Only lines holding the word "star" should be copied from the material.
----- INFORMATION SUPPLIED
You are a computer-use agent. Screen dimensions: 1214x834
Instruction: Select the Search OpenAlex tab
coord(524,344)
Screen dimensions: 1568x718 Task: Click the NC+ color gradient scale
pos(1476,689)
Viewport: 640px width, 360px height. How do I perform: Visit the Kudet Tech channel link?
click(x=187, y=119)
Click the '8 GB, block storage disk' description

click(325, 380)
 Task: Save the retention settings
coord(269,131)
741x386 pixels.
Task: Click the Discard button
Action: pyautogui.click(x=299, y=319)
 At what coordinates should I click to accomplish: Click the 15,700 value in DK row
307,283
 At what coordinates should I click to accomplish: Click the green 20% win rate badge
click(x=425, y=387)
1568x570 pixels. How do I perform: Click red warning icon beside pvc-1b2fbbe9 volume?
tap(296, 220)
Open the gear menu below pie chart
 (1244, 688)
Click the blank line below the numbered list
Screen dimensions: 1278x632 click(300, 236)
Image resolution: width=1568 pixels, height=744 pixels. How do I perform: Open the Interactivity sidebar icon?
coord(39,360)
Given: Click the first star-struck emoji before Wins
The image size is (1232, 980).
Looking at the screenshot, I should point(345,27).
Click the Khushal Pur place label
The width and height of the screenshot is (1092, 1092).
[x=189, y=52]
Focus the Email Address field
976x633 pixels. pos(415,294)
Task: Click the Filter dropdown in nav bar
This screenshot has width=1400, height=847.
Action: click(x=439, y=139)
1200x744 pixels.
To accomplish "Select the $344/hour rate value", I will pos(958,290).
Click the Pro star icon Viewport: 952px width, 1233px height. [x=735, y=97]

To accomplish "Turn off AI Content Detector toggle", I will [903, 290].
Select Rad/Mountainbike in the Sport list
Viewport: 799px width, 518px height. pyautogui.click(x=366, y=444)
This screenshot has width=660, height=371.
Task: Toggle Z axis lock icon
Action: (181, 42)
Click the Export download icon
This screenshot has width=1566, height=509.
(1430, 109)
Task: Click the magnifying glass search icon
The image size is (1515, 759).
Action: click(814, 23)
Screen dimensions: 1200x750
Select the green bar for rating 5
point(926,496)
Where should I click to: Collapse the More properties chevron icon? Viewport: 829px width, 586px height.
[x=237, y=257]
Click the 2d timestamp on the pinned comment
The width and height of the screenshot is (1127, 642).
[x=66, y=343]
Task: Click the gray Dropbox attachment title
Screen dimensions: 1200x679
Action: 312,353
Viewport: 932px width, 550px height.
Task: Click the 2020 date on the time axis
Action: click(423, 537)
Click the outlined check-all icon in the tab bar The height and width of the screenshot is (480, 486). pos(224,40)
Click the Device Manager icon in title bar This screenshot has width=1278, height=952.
----------
RESULT FOR THIS TASK »
Given: Click the first star-struck emoji before Wins
Click the Pro star icon Viewport: 952px width, 1233px height. [x=735, y=97]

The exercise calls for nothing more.